| ABOUT THIS TASK |
Nothing but the lines from the start of the entries through the line containing "Privacy Policy (18, 2520)" should appear in the answer, each given exactly.

(Data entries)
○ ○ ○ ○

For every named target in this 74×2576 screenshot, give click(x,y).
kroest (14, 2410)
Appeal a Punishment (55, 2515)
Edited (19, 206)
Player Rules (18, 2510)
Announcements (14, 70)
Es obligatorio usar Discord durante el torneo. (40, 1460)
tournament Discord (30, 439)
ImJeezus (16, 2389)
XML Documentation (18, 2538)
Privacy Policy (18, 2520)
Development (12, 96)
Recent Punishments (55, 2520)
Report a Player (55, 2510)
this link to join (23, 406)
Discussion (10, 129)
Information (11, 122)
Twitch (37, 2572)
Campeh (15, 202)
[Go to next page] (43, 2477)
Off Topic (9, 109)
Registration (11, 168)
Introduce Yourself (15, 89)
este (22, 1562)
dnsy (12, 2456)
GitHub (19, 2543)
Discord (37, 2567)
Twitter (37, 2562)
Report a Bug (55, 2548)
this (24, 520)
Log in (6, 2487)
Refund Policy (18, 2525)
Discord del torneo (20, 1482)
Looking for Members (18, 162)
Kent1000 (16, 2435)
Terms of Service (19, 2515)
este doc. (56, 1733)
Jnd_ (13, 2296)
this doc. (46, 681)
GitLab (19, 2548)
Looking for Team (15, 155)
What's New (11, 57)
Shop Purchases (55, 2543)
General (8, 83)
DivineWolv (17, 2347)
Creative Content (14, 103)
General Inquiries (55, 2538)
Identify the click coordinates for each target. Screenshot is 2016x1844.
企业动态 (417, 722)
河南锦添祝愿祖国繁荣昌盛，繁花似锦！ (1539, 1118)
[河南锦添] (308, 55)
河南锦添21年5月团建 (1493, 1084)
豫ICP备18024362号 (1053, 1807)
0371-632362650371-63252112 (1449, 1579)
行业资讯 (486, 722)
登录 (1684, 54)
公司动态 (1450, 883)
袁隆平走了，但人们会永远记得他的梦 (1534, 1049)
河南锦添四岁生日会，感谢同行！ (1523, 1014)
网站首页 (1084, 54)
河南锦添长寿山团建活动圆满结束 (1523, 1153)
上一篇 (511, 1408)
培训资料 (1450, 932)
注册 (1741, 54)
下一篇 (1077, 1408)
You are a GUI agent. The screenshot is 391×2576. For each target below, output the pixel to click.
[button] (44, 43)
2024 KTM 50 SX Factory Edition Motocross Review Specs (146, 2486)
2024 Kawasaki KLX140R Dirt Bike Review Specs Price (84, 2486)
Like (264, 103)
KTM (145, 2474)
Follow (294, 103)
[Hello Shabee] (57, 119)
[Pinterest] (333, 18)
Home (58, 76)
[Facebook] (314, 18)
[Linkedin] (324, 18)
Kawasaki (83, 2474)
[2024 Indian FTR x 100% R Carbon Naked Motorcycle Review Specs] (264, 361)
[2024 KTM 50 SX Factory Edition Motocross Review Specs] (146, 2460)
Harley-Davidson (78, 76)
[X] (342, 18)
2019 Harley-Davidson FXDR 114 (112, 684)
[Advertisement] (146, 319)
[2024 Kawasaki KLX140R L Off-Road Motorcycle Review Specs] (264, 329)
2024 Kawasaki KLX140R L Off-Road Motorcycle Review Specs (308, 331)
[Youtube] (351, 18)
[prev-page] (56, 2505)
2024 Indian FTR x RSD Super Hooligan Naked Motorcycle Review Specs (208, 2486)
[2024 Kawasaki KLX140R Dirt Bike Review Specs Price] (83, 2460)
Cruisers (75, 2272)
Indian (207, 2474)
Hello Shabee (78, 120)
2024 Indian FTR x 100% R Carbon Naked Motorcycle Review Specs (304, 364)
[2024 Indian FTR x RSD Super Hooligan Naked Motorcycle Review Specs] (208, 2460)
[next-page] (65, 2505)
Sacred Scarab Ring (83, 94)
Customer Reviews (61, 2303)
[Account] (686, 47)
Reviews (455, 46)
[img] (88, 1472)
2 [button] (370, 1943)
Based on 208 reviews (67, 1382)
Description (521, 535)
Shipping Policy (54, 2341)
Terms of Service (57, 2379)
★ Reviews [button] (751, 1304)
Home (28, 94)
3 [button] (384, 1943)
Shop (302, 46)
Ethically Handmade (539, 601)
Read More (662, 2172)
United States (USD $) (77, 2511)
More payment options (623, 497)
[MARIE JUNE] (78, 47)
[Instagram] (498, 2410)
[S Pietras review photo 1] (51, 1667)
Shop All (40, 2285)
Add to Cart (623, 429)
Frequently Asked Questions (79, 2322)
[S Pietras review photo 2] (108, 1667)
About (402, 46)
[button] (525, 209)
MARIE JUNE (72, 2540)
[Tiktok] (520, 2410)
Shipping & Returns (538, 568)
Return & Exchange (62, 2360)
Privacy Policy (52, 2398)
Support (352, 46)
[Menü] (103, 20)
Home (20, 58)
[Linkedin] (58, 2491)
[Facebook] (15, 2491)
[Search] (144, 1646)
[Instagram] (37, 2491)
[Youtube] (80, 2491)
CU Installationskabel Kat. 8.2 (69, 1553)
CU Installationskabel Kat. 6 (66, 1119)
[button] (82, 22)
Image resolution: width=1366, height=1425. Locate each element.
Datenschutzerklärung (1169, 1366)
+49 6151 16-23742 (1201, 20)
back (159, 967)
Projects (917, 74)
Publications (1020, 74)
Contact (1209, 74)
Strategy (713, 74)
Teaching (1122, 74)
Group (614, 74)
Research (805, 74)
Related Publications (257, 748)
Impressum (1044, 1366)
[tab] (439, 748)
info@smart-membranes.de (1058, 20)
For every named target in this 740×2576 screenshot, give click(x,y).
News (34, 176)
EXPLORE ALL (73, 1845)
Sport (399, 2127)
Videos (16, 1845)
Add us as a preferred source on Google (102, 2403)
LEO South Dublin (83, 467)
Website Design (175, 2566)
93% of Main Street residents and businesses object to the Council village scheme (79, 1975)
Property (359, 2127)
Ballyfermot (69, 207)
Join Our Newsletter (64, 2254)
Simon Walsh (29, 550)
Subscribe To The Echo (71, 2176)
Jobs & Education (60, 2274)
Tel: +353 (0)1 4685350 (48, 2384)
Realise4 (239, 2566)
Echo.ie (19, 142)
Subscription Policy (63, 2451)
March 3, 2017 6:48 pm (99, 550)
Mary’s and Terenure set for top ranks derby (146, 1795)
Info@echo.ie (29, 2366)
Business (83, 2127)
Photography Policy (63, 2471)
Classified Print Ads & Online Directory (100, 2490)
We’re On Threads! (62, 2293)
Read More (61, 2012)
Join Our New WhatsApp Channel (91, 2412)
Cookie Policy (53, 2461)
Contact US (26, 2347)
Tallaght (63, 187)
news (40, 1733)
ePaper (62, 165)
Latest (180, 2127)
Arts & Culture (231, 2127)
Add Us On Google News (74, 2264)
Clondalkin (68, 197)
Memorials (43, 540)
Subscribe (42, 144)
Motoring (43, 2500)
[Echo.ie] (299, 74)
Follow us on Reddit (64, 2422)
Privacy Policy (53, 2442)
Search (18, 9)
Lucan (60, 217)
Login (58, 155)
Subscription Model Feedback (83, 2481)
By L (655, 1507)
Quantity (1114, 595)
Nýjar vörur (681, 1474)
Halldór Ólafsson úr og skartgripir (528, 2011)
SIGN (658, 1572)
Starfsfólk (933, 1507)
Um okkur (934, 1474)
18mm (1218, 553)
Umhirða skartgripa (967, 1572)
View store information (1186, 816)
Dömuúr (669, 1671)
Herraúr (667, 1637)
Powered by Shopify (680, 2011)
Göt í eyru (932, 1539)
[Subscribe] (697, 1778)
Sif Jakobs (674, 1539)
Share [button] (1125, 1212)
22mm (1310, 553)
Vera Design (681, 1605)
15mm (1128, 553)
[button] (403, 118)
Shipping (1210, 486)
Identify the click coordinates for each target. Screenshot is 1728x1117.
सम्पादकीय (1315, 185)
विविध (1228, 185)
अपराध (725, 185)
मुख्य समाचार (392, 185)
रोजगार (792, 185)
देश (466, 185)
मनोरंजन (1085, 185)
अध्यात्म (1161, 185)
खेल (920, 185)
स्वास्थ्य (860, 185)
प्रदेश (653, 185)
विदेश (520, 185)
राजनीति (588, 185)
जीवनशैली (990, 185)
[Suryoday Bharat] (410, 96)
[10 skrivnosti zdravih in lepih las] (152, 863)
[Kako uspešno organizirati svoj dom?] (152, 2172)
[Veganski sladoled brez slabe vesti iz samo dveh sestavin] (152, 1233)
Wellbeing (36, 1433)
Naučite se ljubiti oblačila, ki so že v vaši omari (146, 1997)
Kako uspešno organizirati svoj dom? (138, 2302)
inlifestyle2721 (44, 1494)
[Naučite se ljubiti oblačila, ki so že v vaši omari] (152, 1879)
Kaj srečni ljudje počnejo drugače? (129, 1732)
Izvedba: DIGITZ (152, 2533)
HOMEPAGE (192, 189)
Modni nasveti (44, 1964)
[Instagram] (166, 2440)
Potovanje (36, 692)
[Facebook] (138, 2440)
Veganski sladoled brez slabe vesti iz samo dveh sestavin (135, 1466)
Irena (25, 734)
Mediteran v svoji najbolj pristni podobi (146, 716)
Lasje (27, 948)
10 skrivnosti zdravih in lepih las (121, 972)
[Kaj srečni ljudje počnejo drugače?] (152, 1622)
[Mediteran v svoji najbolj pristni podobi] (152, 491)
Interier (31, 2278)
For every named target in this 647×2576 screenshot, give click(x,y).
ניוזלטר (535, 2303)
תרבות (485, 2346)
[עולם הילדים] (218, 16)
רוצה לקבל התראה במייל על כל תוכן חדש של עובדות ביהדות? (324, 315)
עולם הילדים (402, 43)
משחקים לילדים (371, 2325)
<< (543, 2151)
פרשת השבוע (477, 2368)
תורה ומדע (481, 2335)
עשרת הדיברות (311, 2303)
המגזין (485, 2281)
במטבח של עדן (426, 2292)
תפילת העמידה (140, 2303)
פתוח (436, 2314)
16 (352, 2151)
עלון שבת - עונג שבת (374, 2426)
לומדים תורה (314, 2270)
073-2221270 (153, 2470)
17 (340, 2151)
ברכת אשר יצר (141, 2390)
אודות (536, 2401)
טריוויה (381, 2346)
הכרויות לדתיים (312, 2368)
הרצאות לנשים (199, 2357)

○ ○ ○ ○

| SOLUTION BELOW |
For every named target in this 74×2576 screenshot, give click(x,y).
kroest (14, 2410)
Appeal a Punishment (55, 2515)
Edited (19, 206)
Player Rules (18, 2510)
Announcements (14, 70)
Es obligatorio usar Discord durante el torneo. (40, 1460)
tournament Discord (30, 439)
ImJeezus (16, 2389)
XML Documentation (18, 2538)
Privacy Policy (18, 2520)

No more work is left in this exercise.